TASK GOAL — Transcribe the Lisp code critique below in full, reproducing every line, symbol, and punctuation mark without alteration.

1) Name special variables using asterisks "*ls*"
2) Never use literal objects if you plan to destructively modify them
(see below)

Minor issue - naming variables is often better done using the
semantics within the program and
not their actual type (I guess you you used "ls" as an abbreviation of
"list").

> ;;while macro similar to dotimes.
> (defmacro while (condition &rest body)
>                (let ((var (gensym)))
>                  `(do ((,var nil (progn ,@body)))
>                       ((null ,condition) ,var))))

Why to the hell do you need this macro if you actually really want
dotimes (a counting loop)?

> ;;Tabulate like the pivot table.
>             (setf i 0)
>             (while (< i (length ls))
>               (setf j (+ i 1))
>               (while (< j (length ls))
>                 (if (AND (equal (nth i ls) (nth j ls)) (not (equal (nth j ls)
> 'indic)))
>                     (AND (setf (nth i counter)
>                                (+ (nth j counter) (nth i counter)))
>                          (AND (setf (nth j ls) 'indic) (setf (nth j counter) 'indic))))
> (incf j))
>               (pprint i)(incf i))
> ;;Remove the indicators.
>             (delete 'indic ls)
>             (delete 'indic counter)
> ;; printing ls and counter now gives the summed values.

SUPPLIED RECORDS —
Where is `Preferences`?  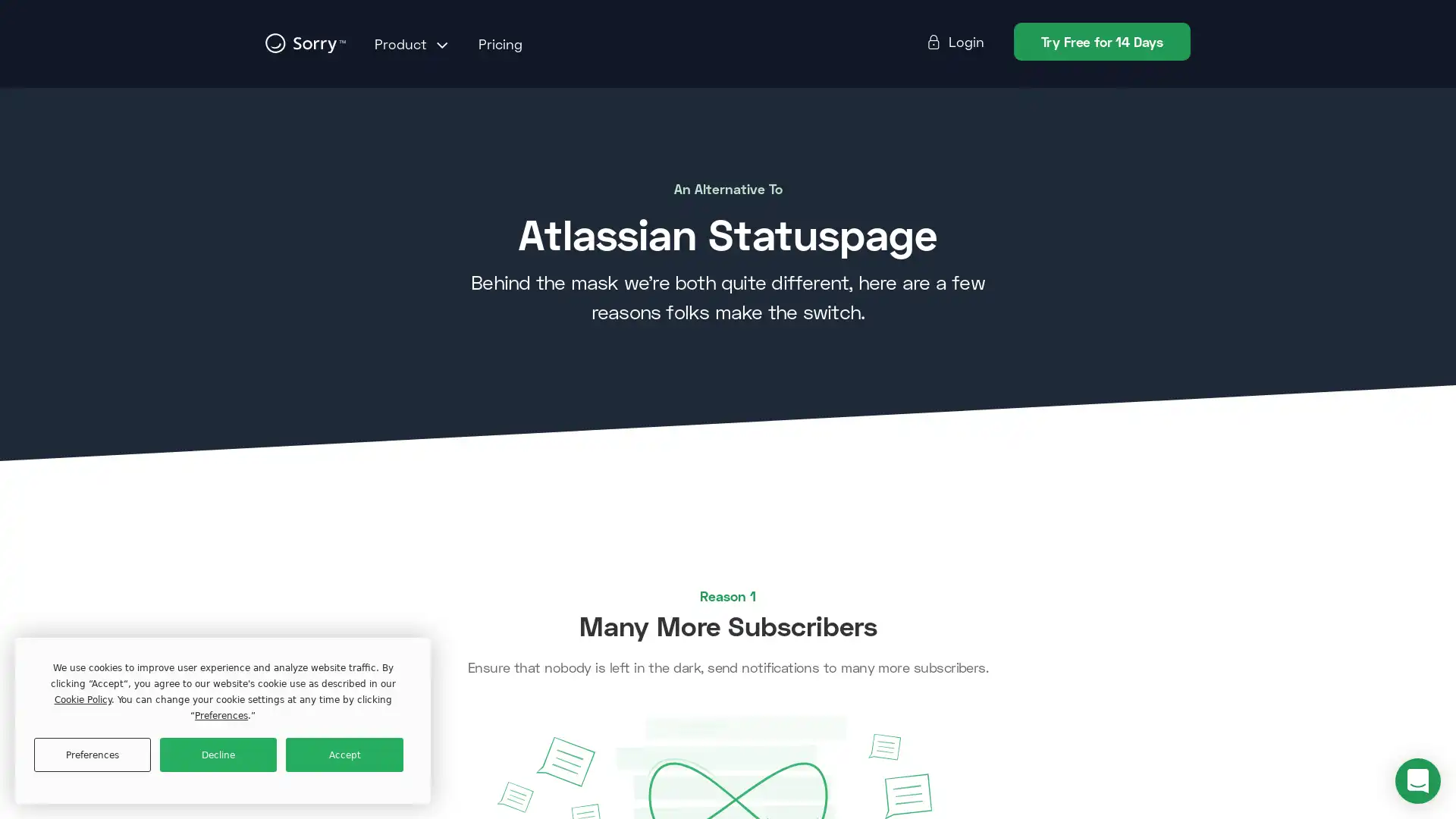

==

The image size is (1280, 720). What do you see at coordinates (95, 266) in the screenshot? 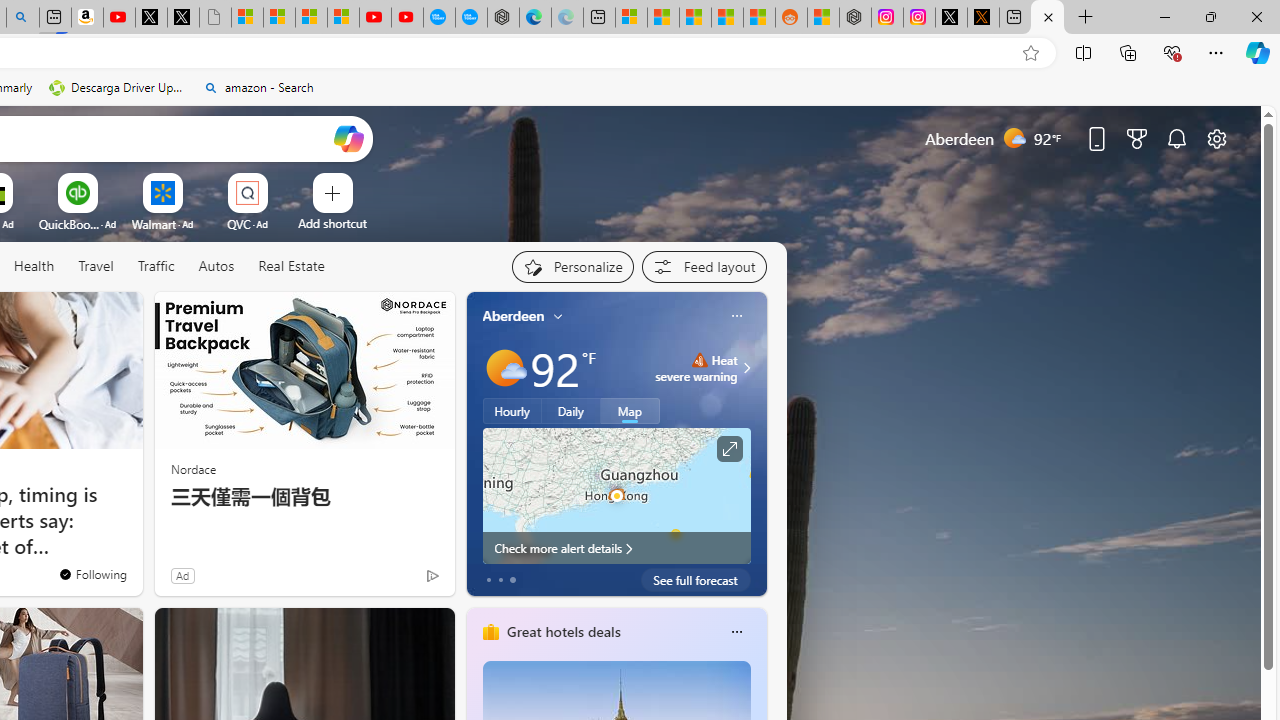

EXERCISE OUTPUT —
1) Name special variables using asterisks "*ls*"
2) Never use literal objects if you plan to destructively modify them
(see below)

Minor issue - naming variables is often better done using the
semantics within the program and
not their actual type (I guess you you used "ls" as an abbreviation of
"list").

> ;;while macro similar to dotimes.
> (defmacro while (condition &rest body)
>                (let ((var (gensym)))
>                  `(do ((,var nil (progn ,@body)))
>                       ((null ,condition) ,var))))

Why to the hell do you need this macro if you actually really want
dotimes (a counting loop)?

> ;;Tabulate like the pivot table.
>             (setf i 0)
>             (while (< i (length ls))
>               (setf j (+ i 1))
>               (while (< j (length ls))
>                 (if (AND (equal (nth i ls) (nth j ls)) (not (equal (nth j ls)
> 'indic)))
>                     (AND (setf (nth i counter)
>                                (+ (nth j counter) (nth i counter)))
>                          (AND (setf (nth j ls) 'indic) (setf (nth j counter) 'indic))))
> (incf j))
>               (pprint i)(incf i))
> ;;Remove the indicators.
>             (delete 'indic ls)
>             (delete 'indic counter)
> ;; printing ls and counter now gives the summed values.